Early Release Of Super: What Australia’s $3.8bn Super Cash Out Will Do To Economy

Stimulating... but at what cost?

Who hasn’t fantasised about spending the next two months in a Jacuzzi, sipping Prosecco, trawling Skyscanner (next year beckons) and ordering UberEats?

That just us?

Whether you’re currently turning into a shrivelled prune, or whether you’re stressing about your mortgage, Australians can now access up to $20,000 of their superannuation.

Many are jumping at the chance. Treasurer Josh Frydenberg confirmed last Thursday, “The Australian Tax Office has approved 456,000 applications, totalling $3.8 billion.”

“Those applications are now with the superannuation funds for their payment over the next five days.”

One hell of a cash-out.

While it’s handy for those that need it, Fernando Prieto, CA at Solid Partners Accountants & Advisors told DMARGE with the amount of compound interest and special benefits you’ll be sacrificing, you should treat it as a last resort.

“If you’re going to take out money, the super fund has to sell some asset to fund you redeeming part of your superannuation balance. As the share market has tanked, if you do this you’re sort of crystallising your losses,” Fernando said.

“Depending on [how things recover] you could find yourself in a situation where that $10,000 would have recovered and compounded and been hundreds of thousands of dollars by the time you retired.”

That was last week. This week we spoke to Fernando about what it means for the economy to have this chunk of super freed up. Will we see a sudden splurge on sneakers and watches?

How about an uptick on the ASX? Or a flattening of the ‘recession’ curve? Here’s what Fernando had to say.

“In the short term the idea of the withdrawal is to stimulate the economy. These aussies will have an extra $10,000 [or, if they do the double withdrawal, $20,000] to consume and spend, which will be good for the economy.”

However, “in the long term, it will mean that these individuals will have less in the superannuation come retirement, which is meant to fund their [Golden Years] spending.”

“The impact on the withdrawal will depend on the individual’s age and rate of return. Ultimately, if these individuals don’t have enough funds to retire, or [if they] run out of money, we could assume the burden will rest on the government.”

“What kind of living standard that will afford these individuals in the future, is anyone’s guess.”

It’s not just those individuals who will be affected. As The Australian reported yesterday, Australia is facing a trillion-dollar debt by 2021 – something Shadow Treasurer Jim Chalmers says the nation will be paying off for years to come.

In terms of specific numbers, for individuals, Fernando breaks it down like this:

“If we assume an individual had 30 years left before they retired, and if we also assume their superannuation grew at an average rate of 8% per annum, then $10,000 compounded for 30 years would be worth $100,626.56 in 30 years time.”

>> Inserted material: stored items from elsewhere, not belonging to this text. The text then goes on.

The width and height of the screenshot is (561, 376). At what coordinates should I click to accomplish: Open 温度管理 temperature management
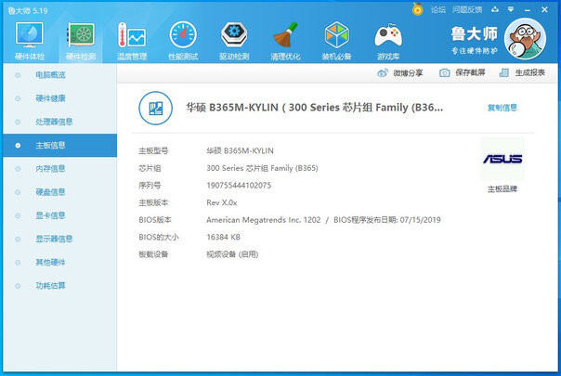[x=132, y=37]
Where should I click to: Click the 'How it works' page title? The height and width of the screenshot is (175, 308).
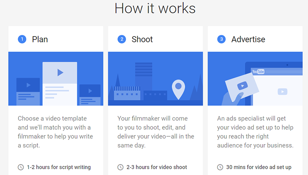pos(155,8)
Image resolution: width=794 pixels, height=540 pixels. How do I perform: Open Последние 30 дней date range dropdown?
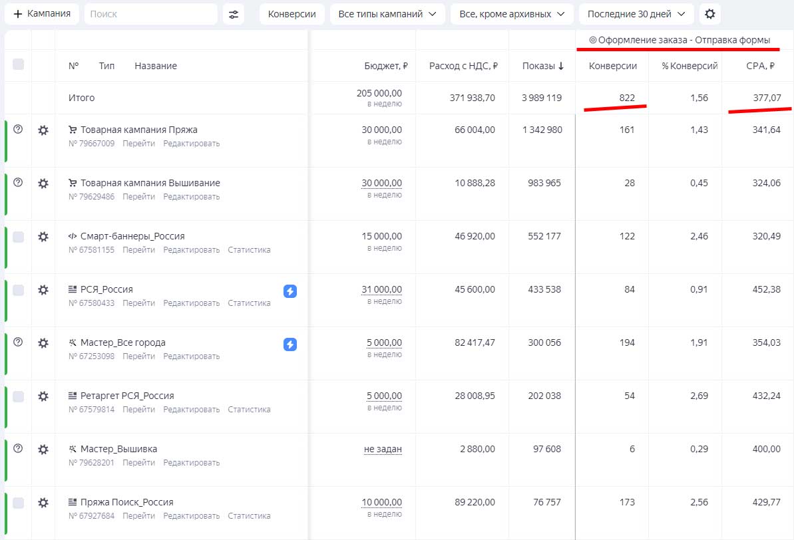(x=636, y=14)
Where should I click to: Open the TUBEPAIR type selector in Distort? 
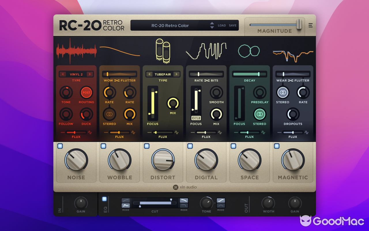click(x=163, y=74)
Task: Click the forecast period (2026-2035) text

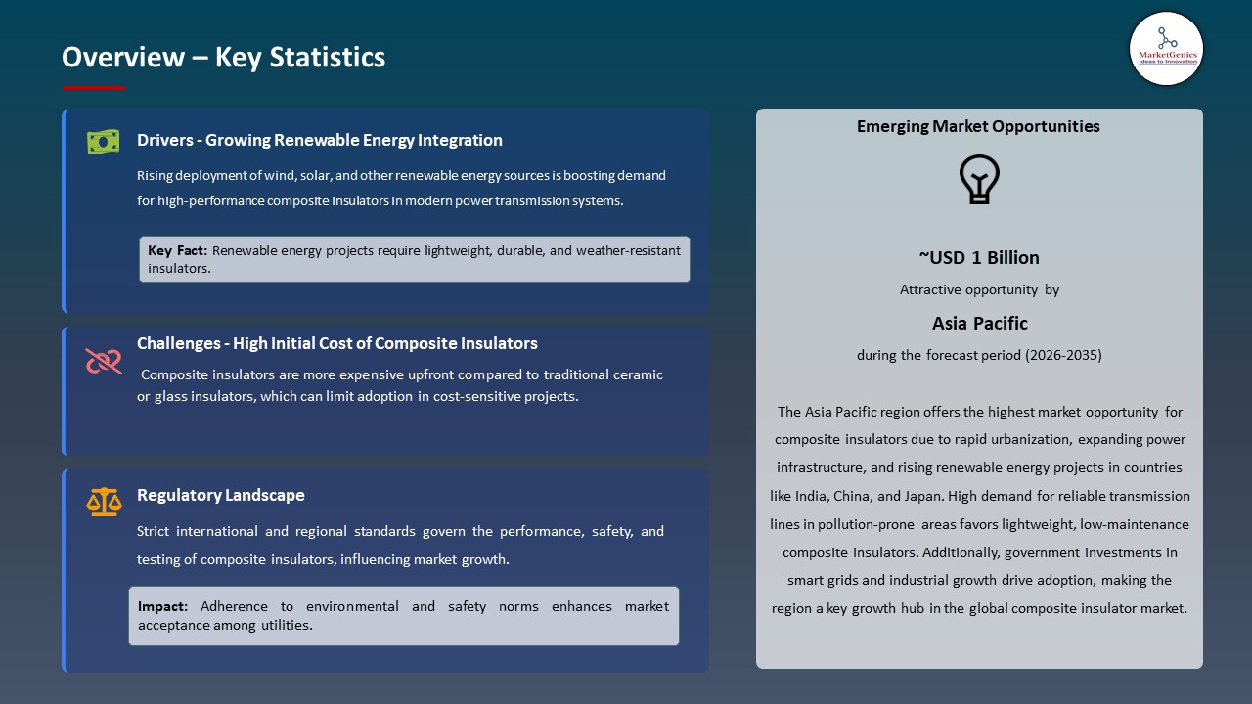Action: tap(979, 355)
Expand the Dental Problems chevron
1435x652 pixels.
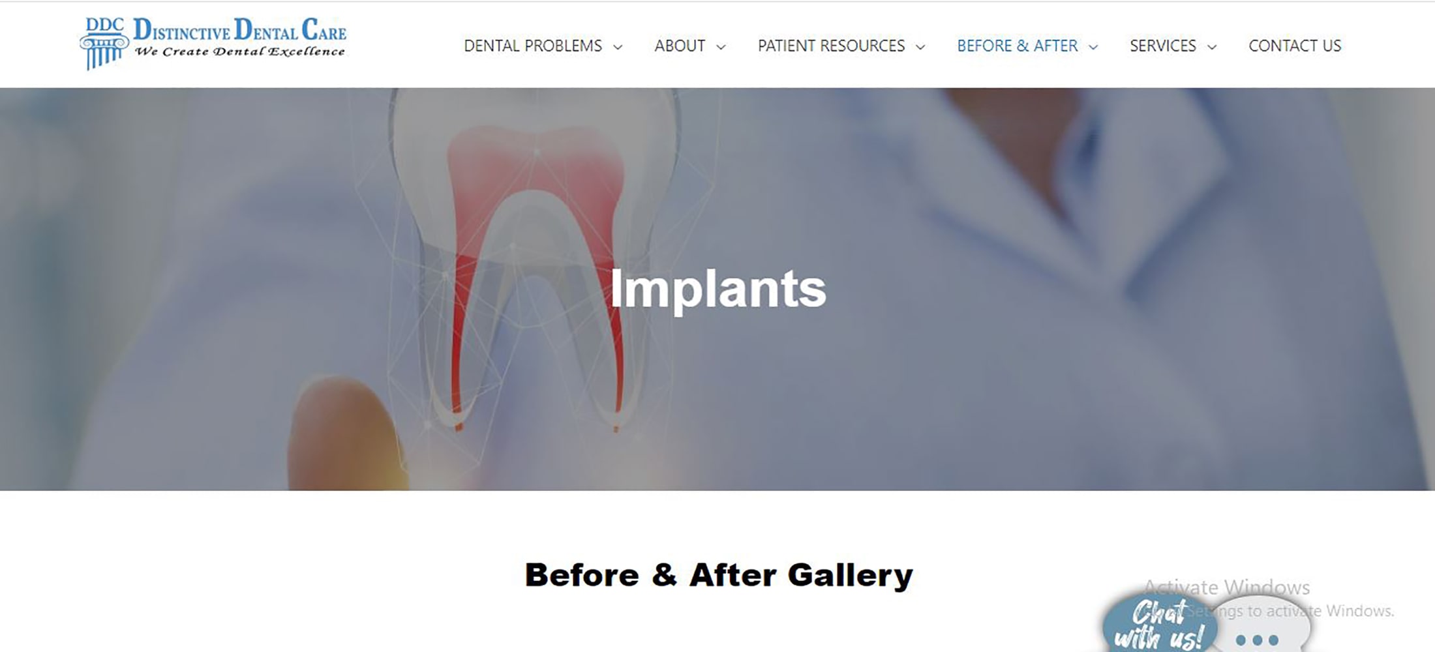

“If another individual only had 1 year left to retire then that $10,000 would only have grown to $10,800 if it also grew at the same rate of 8%.”

“The impact is greater the number of years left to retirement and the higher the average rate of return over that same period,” Fernando added.

Shares will be hit too; Australian equities are predicted to ­account for almost 30 per cent of forced selling by superannuation funds facing liquidity shortfalls as more than a million Aussies pull from their super.

As Goldman Sachs equity strategist Mathew Ross told The Australian, “This liquidity position will be further worsened by the extent of member-switching towards more defensive products, and the fact that illiquid assets may be especially hard to liquidate in the current environment — meaning any future portfolio rebalance will need to come from selling liquid assets.”

On the flip side, Super Funds are now exploiting crisis-opportunities, with whatever money is left in their accounts, which has sparked “optimism” in individuals like chief investment officer of the $27bn TelstraSuper, Graeme Miller.

Until the dust settles (and, to be honest, beyond), we’d recommend you focus on saving what you can from your salary.